This issue‘s highlights include:
Bill Kauffman praises Students for a Democratic Society Founder Carl Oglesby as a leader of “a humane, decentralist, thoroughly American New Left that regarded socialism as ‘a way to bury social problems under a federal bureaucracy,'” in Oglesby’s words. Called upon to name the corrupt system that needed to be smashed in order to create a democratic society, Oglesby chose the name “corporate liberalism.” In Oglesby, Kauffman finds a fellow admirer of the localist, traditionalist, anti-statist Old Right, one who saw virtues in the contemporary libertarian right but who warned those of that tendency that they might well “remain hypnotically charmed by the authoritarian imperialists whose only love is Power, the subhuman brownshirted power of the jingo state militant, the state rampant, the iron state possessed of its own clanking glory.” Kauffman goes on to argue that another 60’s leader matched Oglesby in his understanding of the importance of rootedness and community, and that leader was George Wallace. “If you can get beyond Wallace’s reprehensible race-baiting… certain of his policies overlapped with the humane Left.” “If you can get beyond Wallace’s reprehensible race-baiting” you will have gone further than any of his supporters ever did. The Guvnah’s whole national career consisted of race-baiting. Still, anybody William F. Buckley saw fit to attack as a “country and western Marxist” must have had something going for him. Kauffman does not mention one highly pertinent fact about Oglesby’s standing as a critic of corporate liberalism and bureaucratization, a fact which emerged in an interview Kauffman himself conducted with Oglesby this year. Oglesby endorsed the presidential campaign of H. R. Clinton, an avatar of corporate liberalism if ever there was one.
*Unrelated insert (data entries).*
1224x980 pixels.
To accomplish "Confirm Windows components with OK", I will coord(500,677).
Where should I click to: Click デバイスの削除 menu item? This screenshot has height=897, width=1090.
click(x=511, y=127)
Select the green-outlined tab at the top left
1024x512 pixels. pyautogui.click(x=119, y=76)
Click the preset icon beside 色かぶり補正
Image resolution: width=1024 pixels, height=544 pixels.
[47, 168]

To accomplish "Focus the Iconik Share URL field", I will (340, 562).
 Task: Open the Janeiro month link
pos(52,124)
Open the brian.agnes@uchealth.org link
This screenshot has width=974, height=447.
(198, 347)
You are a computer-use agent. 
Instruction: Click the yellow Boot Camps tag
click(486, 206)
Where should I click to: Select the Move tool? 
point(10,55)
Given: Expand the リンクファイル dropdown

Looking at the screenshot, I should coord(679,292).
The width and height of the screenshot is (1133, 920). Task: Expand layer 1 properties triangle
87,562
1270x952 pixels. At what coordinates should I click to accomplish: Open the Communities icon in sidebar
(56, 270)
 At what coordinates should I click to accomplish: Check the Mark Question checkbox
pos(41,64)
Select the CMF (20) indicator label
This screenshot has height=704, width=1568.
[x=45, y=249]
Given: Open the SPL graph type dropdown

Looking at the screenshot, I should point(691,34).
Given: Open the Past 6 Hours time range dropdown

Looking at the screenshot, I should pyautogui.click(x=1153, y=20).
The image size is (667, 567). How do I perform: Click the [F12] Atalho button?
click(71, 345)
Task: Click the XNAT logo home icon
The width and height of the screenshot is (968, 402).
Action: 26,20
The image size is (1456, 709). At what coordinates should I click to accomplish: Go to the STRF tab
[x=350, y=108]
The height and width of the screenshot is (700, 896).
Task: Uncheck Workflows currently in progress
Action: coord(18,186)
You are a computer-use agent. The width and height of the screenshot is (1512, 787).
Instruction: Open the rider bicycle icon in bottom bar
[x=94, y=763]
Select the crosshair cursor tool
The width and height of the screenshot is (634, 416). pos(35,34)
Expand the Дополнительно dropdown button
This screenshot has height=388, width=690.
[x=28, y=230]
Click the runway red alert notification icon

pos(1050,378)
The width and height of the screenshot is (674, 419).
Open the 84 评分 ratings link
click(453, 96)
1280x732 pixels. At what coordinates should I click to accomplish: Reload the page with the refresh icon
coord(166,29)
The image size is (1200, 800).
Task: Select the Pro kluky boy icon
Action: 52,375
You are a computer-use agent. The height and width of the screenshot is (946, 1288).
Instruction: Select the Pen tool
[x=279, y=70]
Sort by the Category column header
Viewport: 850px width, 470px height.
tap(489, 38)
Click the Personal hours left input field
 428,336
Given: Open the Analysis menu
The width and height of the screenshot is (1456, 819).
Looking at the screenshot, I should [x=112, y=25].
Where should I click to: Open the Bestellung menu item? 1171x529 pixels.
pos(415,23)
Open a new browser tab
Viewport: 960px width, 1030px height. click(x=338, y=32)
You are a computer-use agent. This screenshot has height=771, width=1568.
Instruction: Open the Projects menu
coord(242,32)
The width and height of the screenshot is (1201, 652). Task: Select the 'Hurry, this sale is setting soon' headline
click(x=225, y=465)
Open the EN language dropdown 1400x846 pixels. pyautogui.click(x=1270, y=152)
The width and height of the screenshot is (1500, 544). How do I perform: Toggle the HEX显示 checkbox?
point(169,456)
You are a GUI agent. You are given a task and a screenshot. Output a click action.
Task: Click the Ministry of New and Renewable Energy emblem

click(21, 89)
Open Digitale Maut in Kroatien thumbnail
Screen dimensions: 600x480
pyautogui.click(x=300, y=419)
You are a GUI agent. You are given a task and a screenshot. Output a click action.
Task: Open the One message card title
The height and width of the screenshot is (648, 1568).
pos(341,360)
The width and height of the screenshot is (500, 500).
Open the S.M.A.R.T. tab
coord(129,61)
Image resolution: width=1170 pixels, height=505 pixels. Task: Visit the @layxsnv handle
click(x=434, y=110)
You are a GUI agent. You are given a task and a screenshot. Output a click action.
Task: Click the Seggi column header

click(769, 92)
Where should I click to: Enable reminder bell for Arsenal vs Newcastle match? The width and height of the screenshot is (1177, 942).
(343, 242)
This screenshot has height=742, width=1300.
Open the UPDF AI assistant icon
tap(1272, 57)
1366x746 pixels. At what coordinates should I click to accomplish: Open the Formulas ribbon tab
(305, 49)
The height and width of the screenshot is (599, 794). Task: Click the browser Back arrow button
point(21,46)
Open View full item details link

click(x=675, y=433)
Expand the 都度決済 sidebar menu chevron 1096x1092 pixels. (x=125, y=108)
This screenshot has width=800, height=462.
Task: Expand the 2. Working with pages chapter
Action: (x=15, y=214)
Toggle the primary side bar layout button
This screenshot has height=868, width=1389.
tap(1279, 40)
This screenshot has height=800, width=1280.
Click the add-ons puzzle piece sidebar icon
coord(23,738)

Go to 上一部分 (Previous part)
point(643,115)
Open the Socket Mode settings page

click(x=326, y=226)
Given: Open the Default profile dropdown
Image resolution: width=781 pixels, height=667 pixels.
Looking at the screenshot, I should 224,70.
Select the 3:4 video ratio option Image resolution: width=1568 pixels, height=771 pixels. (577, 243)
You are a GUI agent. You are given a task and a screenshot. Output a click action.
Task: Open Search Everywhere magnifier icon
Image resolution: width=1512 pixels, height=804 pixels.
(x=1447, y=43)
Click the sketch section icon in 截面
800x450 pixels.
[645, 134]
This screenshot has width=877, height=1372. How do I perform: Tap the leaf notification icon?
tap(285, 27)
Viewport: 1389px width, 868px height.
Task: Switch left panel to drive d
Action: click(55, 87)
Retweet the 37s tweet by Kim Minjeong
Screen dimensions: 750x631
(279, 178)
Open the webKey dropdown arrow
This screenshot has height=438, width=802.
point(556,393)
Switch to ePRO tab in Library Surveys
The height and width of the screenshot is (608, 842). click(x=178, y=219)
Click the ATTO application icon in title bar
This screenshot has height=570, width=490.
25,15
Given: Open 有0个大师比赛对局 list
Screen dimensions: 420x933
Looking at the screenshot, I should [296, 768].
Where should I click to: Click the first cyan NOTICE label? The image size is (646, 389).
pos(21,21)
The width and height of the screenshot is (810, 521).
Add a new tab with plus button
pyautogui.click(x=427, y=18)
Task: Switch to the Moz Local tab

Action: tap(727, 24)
Michael Brendan Dougherty reports on the formation of J Street, a lobbying organization that intends to give a voice to American Jews who do not support the hawkish policies of groups like AIPAC, the Conference of Presidents of Major American Jewish Organizations, etc. Dougherty devotes some space to the prominent Israelis who have declared their support for J Street and its program.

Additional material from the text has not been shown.